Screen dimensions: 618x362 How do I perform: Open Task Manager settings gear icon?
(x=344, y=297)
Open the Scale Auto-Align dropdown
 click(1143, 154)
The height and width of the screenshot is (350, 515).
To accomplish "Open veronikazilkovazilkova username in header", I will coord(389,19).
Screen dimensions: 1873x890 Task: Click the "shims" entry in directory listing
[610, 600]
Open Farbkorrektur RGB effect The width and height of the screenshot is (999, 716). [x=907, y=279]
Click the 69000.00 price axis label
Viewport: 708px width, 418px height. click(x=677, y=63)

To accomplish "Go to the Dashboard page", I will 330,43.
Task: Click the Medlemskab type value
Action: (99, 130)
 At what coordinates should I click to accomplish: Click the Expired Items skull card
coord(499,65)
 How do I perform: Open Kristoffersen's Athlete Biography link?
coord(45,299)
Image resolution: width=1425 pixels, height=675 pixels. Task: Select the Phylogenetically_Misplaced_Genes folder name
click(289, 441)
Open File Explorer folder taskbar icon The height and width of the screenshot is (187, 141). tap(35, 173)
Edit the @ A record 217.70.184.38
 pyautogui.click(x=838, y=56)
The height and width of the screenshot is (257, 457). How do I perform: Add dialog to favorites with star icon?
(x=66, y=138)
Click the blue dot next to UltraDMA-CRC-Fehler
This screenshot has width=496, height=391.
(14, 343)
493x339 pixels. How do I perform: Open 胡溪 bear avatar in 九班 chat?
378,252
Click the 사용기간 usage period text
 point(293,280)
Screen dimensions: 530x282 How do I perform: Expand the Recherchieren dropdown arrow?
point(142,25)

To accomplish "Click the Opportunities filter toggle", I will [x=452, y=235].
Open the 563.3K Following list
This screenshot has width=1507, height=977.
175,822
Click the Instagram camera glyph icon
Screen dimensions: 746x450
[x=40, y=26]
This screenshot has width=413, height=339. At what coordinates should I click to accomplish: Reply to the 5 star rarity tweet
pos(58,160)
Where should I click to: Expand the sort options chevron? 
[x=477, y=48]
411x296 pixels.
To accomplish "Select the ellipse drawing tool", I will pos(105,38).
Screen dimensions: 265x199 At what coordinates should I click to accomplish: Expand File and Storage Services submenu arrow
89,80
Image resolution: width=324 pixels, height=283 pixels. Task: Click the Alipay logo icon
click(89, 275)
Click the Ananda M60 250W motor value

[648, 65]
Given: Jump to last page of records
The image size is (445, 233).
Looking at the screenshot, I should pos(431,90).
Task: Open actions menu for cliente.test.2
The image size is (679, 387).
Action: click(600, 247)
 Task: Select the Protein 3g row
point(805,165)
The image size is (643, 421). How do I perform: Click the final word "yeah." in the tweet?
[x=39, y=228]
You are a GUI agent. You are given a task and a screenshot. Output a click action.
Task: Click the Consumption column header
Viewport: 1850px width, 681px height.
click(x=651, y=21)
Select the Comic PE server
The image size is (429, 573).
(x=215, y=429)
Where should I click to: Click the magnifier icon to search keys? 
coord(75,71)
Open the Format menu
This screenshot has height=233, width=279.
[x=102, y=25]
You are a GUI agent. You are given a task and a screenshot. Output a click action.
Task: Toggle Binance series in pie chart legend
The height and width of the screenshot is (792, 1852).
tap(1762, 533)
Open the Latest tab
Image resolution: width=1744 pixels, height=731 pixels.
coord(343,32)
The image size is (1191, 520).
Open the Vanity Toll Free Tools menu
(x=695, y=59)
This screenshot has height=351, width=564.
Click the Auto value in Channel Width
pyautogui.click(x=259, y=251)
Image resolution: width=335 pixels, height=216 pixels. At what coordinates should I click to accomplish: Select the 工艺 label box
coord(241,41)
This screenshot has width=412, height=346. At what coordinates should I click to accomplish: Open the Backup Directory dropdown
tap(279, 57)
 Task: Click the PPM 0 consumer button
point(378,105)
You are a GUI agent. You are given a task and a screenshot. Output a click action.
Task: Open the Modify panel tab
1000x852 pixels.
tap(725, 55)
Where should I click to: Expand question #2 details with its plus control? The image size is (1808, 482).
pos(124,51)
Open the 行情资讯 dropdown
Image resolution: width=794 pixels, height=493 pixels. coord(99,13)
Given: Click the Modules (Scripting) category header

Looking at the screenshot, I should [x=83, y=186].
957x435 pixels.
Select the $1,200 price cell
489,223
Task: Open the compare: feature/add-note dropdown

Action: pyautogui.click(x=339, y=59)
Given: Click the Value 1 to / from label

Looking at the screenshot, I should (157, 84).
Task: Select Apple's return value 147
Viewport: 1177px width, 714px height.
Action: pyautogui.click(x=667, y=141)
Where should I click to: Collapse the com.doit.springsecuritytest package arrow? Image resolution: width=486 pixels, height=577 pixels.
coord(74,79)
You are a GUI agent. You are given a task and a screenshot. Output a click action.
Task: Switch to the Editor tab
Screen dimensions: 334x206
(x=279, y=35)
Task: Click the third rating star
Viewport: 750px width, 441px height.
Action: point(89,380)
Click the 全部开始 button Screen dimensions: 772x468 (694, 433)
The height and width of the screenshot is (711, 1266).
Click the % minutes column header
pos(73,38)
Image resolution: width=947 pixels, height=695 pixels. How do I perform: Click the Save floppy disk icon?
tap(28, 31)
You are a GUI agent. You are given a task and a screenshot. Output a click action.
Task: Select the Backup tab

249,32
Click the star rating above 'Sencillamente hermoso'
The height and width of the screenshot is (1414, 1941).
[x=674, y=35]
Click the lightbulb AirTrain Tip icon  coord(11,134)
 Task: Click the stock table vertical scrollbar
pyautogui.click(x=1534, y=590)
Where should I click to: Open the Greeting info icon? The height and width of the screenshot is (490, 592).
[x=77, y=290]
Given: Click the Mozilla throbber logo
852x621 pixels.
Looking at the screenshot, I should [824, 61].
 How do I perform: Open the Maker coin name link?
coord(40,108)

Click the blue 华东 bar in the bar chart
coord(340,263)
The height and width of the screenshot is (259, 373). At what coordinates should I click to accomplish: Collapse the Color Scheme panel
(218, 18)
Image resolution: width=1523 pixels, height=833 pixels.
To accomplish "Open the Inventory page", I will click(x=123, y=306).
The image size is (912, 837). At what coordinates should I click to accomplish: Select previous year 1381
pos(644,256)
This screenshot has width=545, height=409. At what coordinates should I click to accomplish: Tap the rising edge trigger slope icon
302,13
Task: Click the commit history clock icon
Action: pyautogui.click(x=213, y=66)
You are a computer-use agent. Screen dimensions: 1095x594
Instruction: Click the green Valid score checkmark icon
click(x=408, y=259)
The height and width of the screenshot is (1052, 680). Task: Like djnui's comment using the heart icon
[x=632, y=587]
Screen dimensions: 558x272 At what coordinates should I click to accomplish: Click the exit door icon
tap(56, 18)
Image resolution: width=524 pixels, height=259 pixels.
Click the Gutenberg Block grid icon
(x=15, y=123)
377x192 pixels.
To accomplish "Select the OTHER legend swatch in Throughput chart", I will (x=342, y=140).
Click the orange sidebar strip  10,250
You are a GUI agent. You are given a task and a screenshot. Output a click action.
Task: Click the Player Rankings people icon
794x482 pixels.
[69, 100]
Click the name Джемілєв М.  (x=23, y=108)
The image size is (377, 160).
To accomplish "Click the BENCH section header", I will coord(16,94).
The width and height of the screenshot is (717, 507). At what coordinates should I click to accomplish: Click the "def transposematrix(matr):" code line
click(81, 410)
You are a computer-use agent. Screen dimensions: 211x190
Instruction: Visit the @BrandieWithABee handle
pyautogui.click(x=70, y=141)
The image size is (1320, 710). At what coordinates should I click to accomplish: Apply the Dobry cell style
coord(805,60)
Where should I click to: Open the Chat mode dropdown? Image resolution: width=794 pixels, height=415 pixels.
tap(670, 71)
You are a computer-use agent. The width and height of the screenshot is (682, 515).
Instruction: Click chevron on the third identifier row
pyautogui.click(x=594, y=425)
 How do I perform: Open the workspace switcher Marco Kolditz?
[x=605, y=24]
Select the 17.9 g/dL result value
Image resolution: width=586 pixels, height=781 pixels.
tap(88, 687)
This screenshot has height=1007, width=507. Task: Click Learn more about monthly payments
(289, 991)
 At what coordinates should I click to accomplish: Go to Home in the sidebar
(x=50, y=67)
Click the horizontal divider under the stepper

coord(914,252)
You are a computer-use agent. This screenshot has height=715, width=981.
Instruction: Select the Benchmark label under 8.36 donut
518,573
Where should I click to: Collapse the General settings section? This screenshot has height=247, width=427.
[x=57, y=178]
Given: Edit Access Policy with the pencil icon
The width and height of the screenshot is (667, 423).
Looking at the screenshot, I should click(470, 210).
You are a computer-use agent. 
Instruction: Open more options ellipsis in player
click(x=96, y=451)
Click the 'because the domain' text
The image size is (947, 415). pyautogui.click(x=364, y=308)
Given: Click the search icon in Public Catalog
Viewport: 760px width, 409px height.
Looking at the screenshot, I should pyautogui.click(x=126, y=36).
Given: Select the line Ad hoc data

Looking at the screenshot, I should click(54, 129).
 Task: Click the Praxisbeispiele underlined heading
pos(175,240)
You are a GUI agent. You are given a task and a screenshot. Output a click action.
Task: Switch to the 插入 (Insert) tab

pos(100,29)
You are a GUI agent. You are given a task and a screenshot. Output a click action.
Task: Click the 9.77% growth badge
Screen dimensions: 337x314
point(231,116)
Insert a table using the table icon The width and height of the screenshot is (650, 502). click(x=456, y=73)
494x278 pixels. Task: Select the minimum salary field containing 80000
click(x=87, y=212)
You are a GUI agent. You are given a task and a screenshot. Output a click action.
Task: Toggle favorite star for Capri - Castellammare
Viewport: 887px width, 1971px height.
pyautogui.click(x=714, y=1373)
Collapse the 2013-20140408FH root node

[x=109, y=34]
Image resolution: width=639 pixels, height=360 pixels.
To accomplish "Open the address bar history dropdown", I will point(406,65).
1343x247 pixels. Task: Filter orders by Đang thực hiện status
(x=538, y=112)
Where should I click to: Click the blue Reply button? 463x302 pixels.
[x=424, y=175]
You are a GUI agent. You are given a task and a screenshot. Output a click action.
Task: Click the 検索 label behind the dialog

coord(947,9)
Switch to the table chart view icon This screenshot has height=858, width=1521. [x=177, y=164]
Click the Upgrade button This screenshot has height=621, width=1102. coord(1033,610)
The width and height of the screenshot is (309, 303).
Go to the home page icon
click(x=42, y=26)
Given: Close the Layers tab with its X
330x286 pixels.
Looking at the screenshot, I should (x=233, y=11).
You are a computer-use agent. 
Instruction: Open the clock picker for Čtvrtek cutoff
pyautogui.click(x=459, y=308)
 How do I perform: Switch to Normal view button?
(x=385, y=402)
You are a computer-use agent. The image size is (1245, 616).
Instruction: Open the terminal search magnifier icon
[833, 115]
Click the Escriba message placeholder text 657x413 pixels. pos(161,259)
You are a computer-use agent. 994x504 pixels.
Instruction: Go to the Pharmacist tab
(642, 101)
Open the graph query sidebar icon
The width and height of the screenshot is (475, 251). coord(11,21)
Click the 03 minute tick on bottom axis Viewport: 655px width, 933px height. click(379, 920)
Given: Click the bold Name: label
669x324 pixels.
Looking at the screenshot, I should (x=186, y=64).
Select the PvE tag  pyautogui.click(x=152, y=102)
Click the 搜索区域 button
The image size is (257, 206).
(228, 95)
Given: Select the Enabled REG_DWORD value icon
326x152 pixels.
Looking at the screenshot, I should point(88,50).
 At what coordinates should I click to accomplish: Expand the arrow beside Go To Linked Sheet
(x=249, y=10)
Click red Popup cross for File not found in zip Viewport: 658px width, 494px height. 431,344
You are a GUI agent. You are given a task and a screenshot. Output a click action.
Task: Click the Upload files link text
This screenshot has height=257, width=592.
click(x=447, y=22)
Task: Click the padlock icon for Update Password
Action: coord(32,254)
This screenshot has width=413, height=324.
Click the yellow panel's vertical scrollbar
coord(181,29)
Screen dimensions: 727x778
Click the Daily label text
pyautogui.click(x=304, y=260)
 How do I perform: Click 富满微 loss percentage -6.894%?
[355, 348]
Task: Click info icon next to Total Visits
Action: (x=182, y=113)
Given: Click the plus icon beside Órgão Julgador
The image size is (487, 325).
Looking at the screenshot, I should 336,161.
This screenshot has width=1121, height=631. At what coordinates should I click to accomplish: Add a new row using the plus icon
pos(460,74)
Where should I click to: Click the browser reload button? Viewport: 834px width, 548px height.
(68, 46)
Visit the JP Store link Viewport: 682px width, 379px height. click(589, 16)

====================

- _PROBLEM DESCRIPTION_
The lines you need are those holding the word "rating"; copy each of them from the material above.

- _EXERCISE SOLUTION_
Task: Click the third rating star
Click the star rating above 'Sencillamente hermoso'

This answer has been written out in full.